1. College of Pharmacy， Guangxi University of Chinese Medicine， Nanning 530200， China
2. College of Basic Medicine， Youjiang Medical University for Nationalities， Baise 533000， China
3. College of Pharmacy， Youjiang Medical University for Nationalities， Baise 533000， China
4. College of Clinical Medicine， Youjiang Medical University for Nationalities， Baise 533000， China
Publication Type:Research Article
Keywords: tetrahydroxy stilbene glycoside; Alzheimer's disease; glycogen synthase kinase 3β（GSK3β）; cAMP-dependent protein kinase（PKA）; serine/threonine phosphatase 2A（PP2A）
From: Chinese Journal of Experimental Traditional Medical Formulae 2021;27(4):64-69
CountryChina
Language:Chinese
Abstract: Objective:To observe the effect of tetrahydroxy stilbene glycoside （TSG） on the expression of glycogen synthase kinase 3β （GSK3β）， cyclic adenosine monophosphate-dependent protein kinase （PKA） and Serine/threonine phosphatase 2A（PP2A） in the brain of amyloid precursor protein/presenilin-1/Tau （APP/PS1/Tau） triple-transgenic mice dementia model. Method:A total of forty-five 8-month-old APP/PS1/Tau transgenic mice were randomly divided into model group， positive control group （Huperzine-A， 0.15 mg·kg^-1）， low， medium and high dose TSG groups （TSG， 0.033，0.1，0.3 g·kg^-1）， with 9 mice in each group， and another nine C5B7L/6J mice of the same age were selected as normal control group. After 60 days of intragastric administration， the general structure of hippocampal neurons was observed by hematoxylin-eosin （HE） staining， immunohistochemical （IHC） was used to detect the expression of PKA protein in the brain of mice in each group， the mRNA expression levels of GSK3β， PKA and PP2A were detected by real time quantitative reverse transcription polymerase chain reaction （Real-time PCR）， and protein expression levels of GSK3β and PP2A were detected by Western blot.
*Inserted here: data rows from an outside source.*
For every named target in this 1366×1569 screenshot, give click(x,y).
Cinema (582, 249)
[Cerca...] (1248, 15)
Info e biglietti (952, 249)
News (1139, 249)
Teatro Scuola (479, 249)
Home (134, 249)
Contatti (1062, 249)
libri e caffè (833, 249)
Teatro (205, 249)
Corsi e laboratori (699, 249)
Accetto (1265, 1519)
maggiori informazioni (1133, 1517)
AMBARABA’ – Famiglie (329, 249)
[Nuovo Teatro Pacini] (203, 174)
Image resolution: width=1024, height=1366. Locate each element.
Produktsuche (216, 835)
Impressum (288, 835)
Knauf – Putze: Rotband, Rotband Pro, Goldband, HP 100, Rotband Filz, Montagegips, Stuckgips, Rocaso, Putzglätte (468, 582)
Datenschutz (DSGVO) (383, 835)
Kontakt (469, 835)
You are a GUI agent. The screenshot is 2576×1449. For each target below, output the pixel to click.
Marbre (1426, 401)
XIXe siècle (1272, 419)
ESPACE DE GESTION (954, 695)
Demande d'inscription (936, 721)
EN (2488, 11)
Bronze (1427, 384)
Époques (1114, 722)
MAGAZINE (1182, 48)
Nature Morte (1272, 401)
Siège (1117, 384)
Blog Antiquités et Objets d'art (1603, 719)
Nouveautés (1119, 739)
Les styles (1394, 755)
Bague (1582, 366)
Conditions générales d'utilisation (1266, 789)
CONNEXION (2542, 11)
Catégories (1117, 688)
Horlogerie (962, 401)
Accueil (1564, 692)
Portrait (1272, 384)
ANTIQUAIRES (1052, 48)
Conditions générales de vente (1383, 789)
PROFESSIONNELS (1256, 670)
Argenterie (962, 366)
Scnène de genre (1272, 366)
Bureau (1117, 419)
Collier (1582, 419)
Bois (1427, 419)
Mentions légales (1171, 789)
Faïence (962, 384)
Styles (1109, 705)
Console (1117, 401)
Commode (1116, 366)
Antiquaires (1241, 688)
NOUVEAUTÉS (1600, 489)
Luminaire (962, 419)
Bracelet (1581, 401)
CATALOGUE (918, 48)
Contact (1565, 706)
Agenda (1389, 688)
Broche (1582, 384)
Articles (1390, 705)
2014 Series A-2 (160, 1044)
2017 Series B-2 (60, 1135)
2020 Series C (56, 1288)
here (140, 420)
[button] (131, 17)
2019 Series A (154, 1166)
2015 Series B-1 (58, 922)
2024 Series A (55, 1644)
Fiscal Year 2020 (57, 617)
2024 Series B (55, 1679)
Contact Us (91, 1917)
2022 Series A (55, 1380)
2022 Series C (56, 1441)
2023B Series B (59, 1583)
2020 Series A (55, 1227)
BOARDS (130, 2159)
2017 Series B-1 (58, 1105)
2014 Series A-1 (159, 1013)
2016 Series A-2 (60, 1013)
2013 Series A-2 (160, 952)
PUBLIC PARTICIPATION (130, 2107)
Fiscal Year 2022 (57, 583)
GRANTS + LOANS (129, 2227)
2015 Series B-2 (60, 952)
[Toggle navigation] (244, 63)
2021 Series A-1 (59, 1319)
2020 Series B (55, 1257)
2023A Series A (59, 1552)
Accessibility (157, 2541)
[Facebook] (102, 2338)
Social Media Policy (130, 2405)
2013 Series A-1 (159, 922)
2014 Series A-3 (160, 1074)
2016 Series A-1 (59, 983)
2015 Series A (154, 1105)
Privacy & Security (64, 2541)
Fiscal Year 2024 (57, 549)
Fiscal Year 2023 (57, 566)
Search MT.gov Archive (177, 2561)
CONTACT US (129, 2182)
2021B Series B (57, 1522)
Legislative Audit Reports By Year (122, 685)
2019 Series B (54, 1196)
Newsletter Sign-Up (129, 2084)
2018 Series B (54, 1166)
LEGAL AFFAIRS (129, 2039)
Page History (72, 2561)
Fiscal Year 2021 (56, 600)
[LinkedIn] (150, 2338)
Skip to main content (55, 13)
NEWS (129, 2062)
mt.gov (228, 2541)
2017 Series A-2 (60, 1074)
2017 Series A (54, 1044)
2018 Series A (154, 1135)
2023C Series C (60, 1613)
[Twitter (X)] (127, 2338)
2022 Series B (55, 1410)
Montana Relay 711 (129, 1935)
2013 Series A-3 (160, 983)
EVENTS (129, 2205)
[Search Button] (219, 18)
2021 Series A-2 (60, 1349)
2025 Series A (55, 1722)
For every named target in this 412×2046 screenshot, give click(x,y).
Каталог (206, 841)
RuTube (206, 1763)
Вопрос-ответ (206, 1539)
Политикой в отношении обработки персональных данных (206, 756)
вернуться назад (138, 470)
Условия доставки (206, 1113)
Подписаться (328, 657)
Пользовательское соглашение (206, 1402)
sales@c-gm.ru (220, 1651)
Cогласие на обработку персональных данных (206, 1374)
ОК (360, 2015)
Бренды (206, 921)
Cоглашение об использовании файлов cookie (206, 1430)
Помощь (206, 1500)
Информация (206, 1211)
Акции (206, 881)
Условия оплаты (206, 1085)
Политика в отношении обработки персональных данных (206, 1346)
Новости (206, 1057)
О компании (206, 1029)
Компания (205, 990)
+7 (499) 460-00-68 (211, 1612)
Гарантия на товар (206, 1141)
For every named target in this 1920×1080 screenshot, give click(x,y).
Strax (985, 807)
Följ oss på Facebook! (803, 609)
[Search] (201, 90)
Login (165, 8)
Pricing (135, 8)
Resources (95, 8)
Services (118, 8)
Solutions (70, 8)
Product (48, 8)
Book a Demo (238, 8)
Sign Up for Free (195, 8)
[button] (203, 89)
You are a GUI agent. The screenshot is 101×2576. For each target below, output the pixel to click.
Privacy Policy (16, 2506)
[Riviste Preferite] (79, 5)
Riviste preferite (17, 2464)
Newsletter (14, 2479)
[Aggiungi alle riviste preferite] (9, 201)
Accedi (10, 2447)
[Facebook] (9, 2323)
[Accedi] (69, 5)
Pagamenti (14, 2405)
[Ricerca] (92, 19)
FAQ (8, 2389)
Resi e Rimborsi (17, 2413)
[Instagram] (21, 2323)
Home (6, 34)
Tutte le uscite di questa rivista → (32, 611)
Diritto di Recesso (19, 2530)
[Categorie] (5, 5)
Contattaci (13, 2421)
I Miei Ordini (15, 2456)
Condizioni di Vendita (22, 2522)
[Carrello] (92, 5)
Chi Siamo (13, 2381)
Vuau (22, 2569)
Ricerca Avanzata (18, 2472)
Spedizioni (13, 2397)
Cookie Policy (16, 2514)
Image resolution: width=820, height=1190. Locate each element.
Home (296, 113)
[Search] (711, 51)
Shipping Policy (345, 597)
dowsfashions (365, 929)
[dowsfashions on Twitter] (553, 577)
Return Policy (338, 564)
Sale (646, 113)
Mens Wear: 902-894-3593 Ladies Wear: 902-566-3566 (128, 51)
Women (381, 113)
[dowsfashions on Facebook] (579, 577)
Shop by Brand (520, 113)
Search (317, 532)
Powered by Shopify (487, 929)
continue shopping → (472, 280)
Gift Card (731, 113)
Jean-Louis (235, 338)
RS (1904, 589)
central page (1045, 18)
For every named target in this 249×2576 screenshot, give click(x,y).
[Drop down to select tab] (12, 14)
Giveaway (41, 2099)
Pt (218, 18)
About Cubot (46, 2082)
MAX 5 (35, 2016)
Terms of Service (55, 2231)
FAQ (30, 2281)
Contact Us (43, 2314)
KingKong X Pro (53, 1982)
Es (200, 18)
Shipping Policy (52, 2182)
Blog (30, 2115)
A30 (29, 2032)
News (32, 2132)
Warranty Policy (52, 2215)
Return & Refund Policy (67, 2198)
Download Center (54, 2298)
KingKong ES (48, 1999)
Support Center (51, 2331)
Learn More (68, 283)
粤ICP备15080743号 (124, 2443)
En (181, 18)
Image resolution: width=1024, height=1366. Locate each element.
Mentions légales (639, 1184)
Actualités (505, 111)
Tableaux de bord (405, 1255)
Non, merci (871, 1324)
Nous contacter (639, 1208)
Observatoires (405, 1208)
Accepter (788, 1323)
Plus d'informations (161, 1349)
Result:Compared with the normal control group， the apoptosis level of neurons in the model group was significantly increased， the protein and mRNA expression levels of GSK3β and PKA were significantly increased （P<0.05， P<0.01）， and the protein and mRNA expression levels of PP2A were significantly decreased （P<0.05， P<0.01）. Compared with the model group， the apoptosis level of neurons in each treatment group was significantly down-regulated， the protein and mRNA expression levels of GSK3β and PKA were significantly down-regulated （P<0.05， P<0.01）， and the protein and mRNA expression levels of PP2A were significantly increased （P<0.05， P<0.01）. Conclusion:The mechanism of TSG in the treatment of Alzheimer's disease （AD） may be related to lowering the transcription and expression of GSK3β and PKA， increasing the transcription and expression of PP2A.